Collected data
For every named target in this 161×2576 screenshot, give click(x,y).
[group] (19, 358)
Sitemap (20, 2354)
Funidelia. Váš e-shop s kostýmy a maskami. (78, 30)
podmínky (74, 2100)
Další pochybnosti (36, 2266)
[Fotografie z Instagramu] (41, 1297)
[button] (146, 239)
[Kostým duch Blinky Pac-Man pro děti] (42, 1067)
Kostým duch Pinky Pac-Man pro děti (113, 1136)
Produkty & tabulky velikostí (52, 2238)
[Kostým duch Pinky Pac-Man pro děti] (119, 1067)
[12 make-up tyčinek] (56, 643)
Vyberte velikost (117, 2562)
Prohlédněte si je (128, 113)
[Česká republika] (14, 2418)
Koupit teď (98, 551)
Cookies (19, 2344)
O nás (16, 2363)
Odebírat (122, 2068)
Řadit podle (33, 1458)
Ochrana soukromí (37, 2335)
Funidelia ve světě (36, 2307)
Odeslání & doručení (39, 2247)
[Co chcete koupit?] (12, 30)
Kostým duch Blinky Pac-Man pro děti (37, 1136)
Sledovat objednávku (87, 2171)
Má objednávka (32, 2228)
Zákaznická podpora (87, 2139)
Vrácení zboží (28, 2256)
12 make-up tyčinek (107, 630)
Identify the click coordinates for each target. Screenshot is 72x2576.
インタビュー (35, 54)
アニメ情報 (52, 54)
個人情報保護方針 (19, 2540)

WHAT TO DO:
Repeat the data exactly. Omit nothing.

YOUR SOLUTION:
For every named target in this 161×2576 screenshot, give click(x,y).
[group] (19, 358)
Sitemap (20, 2354)
Funidelia. Váš e-shop s kostýmy a maskami. (78, 30)
podmínky (74, 2100)
Další pochybnosti (36, 2266)
[Fotografie z Instagramu] (41, 1297)
[button] (146, 239)
[Kostým duch Blinky Pac-Man pro děti] (42, 1067)
Kostým duch Pinky Pac-Man pro děti (113, 1136)
Produkty & tabulky velikostí (52, 2238)
[Kostým duch Pinky Pac-Man pro děti] (119, 1067)
[12 make-up tyčinek] (56, 643)
Vyberte velikost (117, 2562)
Prohlédněte si je (128, 113)
[Česká republika] (14, 2418)
Koupit teď (98, 551)
Cookies (19, 2344)
O nás (16, 2363)
Odebírat (122, 2068)
Řadit podle (33, 1458)
Ochrana soukromí (37, 2335)
Funidelia ve světě (36, 2307)
Odeslání & doručení (39, 2247)
[Co chcete koupit?] (12, 30)
Kostým duch Blinky Pac-Man pro děti (37, 1136)
Sledovat objednávku (87, 2171)
Má objednávka (32, 2228)
Zákaznická podpora (87, 2139)
Vrácení zboží (28, 2256)
12 make-up tyčinek (107, 630)
Identify the click coordinates for each target. Screenshot is 72x2576.
インタビュー (35, 54)
アニメ情報 (52, 54)
個人情報保護方針 (19, 2540)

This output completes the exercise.